# How to complete this task
Reproduce every record below exactly as it appears.

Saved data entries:
....................
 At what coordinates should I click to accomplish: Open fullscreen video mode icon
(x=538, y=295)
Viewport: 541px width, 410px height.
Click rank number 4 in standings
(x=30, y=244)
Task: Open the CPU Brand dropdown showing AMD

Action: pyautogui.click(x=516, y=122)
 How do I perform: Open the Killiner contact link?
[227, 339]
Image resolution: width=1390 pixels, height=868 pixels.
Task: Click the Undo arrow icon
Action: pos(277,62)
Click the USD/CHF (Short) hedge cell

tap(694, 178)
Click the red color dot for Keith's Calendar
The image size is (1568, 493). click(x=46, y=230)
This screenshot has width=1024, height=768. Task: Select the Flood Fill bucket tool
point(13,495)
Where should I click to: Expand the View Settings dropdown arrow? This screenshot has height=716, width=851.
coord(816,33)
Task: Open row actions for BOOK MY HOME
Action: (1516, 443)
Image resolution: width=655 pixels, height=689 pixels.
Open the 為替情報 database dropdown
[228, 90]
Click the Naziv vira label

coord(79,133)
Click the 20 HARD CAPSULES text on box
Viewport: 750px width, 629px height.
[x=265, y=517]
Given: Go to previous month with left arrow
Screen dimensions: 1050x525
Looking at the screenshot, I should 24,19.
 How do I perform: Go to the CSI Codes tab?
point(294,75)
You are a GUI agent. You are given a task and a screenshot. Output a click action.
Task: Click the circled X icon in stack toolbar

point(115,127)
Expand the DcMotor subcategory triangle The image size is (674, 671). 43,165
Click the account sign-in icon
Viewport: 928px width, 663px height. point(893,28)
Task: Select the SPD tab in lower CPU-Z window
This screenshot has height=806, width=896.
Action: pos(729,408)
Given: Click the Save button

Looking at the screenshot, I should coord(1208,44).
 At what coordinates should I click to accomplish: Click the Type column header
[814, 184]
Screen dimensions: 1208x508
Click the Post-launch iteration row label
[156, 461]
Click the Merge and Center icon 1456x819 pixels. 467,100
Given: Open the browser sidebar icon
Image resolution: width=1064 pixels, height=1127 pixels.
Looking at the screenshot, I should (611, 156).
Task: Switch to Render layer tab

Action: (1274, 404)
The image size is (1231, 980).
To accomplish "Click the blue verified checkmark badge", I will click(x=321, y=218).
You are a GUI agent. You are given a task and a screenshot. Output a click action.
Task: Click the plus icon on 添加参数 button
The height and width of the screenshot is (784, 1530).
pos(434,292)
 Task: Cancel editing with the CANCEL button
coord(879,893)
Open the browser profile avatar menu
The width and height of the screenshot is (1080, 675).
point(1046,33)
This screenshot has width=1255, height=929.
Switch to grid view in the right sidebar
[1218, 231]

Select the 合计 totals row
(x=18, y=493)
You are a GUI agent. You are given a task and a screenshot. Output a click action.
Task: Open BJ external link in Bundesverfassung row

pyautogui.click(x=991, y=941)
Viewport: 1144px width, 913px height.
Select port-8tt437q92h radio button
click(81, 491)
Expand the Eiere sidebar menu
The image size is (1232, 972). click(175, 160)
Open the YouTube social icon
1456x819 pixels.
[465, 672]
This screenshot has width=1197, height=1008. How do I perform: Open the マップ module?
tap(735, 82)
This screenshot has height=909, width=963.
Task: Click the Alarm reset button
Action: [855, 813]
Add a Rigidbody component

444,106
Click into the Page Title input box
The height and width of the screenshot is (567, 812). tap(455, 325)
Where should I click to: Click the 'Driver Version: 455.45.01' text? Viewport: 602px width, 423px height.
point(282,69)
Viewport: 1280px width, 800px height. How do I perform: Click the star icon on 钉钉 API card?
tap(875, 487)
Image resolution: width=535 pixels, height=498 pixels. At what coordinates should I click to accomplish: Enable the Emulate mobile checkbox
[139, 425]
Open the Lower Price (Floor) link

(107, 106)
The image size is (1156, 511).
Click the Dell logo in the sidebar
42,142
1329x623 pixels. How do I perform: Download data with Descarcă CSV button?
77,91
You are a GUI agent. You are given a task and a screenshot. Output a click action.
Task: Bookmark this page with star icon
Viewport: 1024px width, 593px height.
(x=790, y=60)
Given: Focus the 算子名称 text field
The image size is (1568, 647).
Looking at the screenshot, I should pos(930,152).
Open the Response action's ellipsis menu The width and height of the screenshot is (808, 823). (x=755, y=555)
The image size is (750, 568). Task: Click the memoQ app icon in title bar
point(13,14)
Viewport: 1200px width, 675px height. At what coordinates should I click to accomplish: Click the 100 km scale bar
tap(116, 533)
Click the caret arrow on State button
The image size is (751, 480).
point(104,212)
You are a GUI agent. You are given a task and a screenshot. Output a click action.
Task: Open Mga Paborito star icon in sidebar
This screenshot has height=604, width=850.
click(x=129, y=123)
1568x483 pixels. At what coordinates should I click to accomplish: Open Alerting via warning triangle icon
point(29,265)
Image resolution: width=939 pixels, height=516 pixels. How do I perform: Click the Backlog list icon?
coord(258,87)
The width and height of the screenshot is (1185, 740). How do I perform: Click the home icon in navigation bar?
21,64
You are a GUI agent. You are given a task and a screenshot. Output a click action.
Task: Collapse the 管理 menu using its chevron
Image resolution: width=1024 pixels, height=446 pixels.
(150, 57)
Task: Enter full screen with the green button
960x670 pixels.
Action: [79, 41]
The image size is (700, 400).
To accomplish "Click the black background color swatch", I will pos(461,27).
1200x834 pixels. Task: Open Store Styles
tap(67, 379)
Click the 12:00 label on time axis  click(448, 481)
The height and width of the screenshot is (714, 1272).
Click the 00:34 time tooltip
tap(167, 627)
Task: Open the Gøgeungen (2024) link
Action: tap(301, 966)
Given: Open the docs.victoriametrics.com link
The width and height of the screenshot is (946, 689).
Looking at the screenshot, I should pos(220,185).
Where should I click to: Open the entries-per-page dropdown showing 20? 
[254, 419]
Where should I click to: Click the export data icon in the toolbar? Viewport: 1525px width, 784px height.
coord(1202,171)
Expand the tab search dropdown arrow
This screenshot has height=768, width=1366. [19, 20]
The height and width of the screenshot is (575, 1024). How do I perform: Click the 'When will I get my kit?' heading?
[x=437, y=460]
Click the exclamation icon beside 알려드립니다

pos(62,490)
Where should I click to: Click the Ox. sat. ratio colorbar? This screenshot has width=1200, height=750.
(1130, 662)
....................
# Output of the task
 At what coordinates should I click to accomplish: Open fullscreen video mode icon
(x=538, y=295)
Viewport: 541px width, 410px height.
Click rank number 4 in standings
(x=30, y=244)
Task: Open the CPU Brand dropdown showing AMD

Action: pyautogui.click(x=516, y=122)
 How do I perform: Open the Killiner contact link?
[227, 339]
Image resolution: width=1390 pixels, height=868 pixels.
Task: Click the Undo arrow icon
Action: pos(277,62)
Click the USD/CHF (Short) hedge cell

tap(694, 178)
Click the red color dot for Keith's Calendar
The image size is (1568, 493). click(x=46, y=230)
This screenshot has width=1024, height=768. Task: Select the Flood Fill bucket tool
point(13,495)
Where should I click to: Expand the View Settings dropdown arrow? This screenshot has height=716, width=851.
coord(816,33)
Task: Open row actions for BOOK MY HOME
Action: (1516, 443)
Image resolution: width=655 pixels, height=689 pixels.
Open the 為替情報 database dropdown
[228, 90]
Click the Naziv vira label

coord(79,133)
Click the 20 HARD CAPSULES text on box
Viewport: 750px width, 629px height.
[x=265, y=517]
Given: Go to previous month with left arrow
Screen dimensions: 1050x525
Looking at the screenshot, I should 24,19.
 How do I perform: Go to the CSI Codes tab?
point(294,75)
You are a GUI agent. You are given a task and a screenshot. Output a click action.
Task: Click the circled X icon in stack toolbar

point(115,127)
Expand the DcMotor subcategory triangle The image size is (674, 671). 43,165
Click the account sign-in icon
Viewport: 928px width, 663px height. point(893,28)
Task: Select the SPD tab in lower CPU-Z window
This screenshot has height=806, width=896.
Action: pos(729,408)
Given: Click the Save button

Looking at the screenshot, I should coord(1208,44).
 At what coordinates should I click to accomplish: Click the Type column header
[814, 184]
Screen dimensions: 1208x508
Click the Post-launch iteration row label
[156, 461]
Click the Merge and Center icon 1456x819 pixels. 467,100
Given: Open the browser sidebar icon
Image resolution: width=1064 pixels, height=1127 pixels.
Looking at the screenshot, I should (611, 156).
Task: Switch to Render layer tab

Action: (1274, 404)
The image size is (1231, 980).
To accomplish "Click the blue verified checkmark badge", I will click(x=321, y=218).
You are a GUI agent. You are given a task and a screenshot. Output a click action.
Task: Click the plus icon on 添加参数 button
The height and width of the screenshot is (784, 1530).
pos(434,292)
 Task: Cancel editing with the CANCEL button
coord(879,893)
Open the browser profile avatar menu
The width and height of the screenshot is (1080, 675).
point(1046,33)
This screenshot has width=1255, height=929.
Switch to grid view in the right sidebar
[1218, 231]

Select the 合计 totals row
(x=18, y=493)
You are a GUI agent. You are given a task and a screenshot. Output a click action.
Task: Open BJ external link in Bundesverfassung row

pyautogui.click(x=991, y=941)
Viewport: 1144px width, 913px height.
Select port-8tt437q92h radio button
click(81, 491)
Expand the Eiere sidebar menu
The image size is (1232, 972). click(175, 160)
Open the YouTube social icon
1456x819 pixels.
[465, 672]
This screenshot has width=1197, height=1008. How do I perform: Open the マップ module?
tap(735, 82)
This screenshot has height=909, width=963.
Task: Click the Alarm reset button
Action: [855, 813]
Add a Rigidbody component

444,106
Click into the Page Title input box
The height and width of the screenshot is (567, 812). tap(455, 325)
Where should I click to: Click the 'Driver Version: 455.45.01' text? Viewport: 602px width, 423px height.
point(282,69)
Viewport: 1280px width, 800px height. How do I perform: Click the star icon on 钉钉 API card?
tap(875, 487)
Image resolution: width=535 pixels, height=498 pixels. At what coordinates should I click to accomplish: Enable the Emulate mobile checkbox
[139, 425]
Open the Lower Price (Floor) link

(107, 106)
The image size is (1156, 511).
Click the Dell logo in the sidebar
42,142
1329x623 pixels. How do I perform: Download data with Descarcă CSV button?
77,91
You are a GUI agent. You are given a task and a screenshot. Output a click action.
Task: Bookmark this page with star icon
Viewport: 1024px width, 593px height.
(x=790, y=60)
Given: Focus the 算子名称 text field
The image size is (1568, 647).
Looking at the screenshot, I should pos(930,152).
Open the Response action's ellipsis menu The width and height of the screenshot is (808, 823). (x=755, y=555)
The image size is (750, 568). Task: Click the memoQ app icon in title bar
point(13,14)
Viewport: 1200px width, 675px height. At what coordinates should I click to accomplish: Click the 100 km scale bar
tap(116, 533)
Click the caret arrow on State button
The image size is (751, 480).
point(104,212)
You are a GUI agent. You are given a task and a screenshot. Output a click action.
Task: Open Mga Paborito star icon in sidebar
This screenshot has height=604, width=850.
click(x=129, y=123)
1568x483 pixels. At what coordinates should I click to accomplish: Open Alerting via warning triangle icon
point(29,265)
Image resolution: width=939 pixels, height=516 pixels. How do I perform: Click the Backlog list icon?
coord(258,87)
The width and height of the screenshot is (1185, 740). How do I perform: Click the home icon in navigation bar?
21,64
You are a GUI agent. You are given a task and a screenshot. Output a click action.
Task: Collapse the 管理 menu using its chevron
Image resolution: width=1024 pixels, height=446 pixels.
(150, 57)
Task: Enter full screen with the green button
960x670 pixels.
Action: [79, 41]
The image size is (700, 400).
To accomplish "Click the black background color swatch", I will pos(461,27).
1200x834 pixels. Task: Open Store Styles
tap(67, 379)
Click the 12:00 label on time axis  click(448, 481)
The height and width of the screenshot is (714, 1272).
Click the 00:34 time tooltip
tap(167, 627)
Task: Open the Gøgeungen (2024) link
Action: tap(301, 966)
Given: Open the docs.victoriametrics.com link
The width and height of the screenshot is (946, 689).
Looking at the screenshot, I should pos(220,185).
Where should I click to: Open the entries-per-page dropdown showing 20? 
[254, 419]
Where should I click to: Click the export data icon in the toolbar? Viewport: 1525px width, 784px height.
coord(1202,171)
Expand the tab search dropdown arrow
This screenshot has height=768, width=1366. [19, 20]
The height and width of the screenshot is (575, 1024). How do I perform: Click the 'When will I get my kit?' heading?
[x=437, y=460]
Click the exclamation icon beside 알려드립니다

pos(62,490)
Where should I click to: Click the Ox. sat. ratio colorbar? This screenshot has width=1200, height=750.
(1130, 662)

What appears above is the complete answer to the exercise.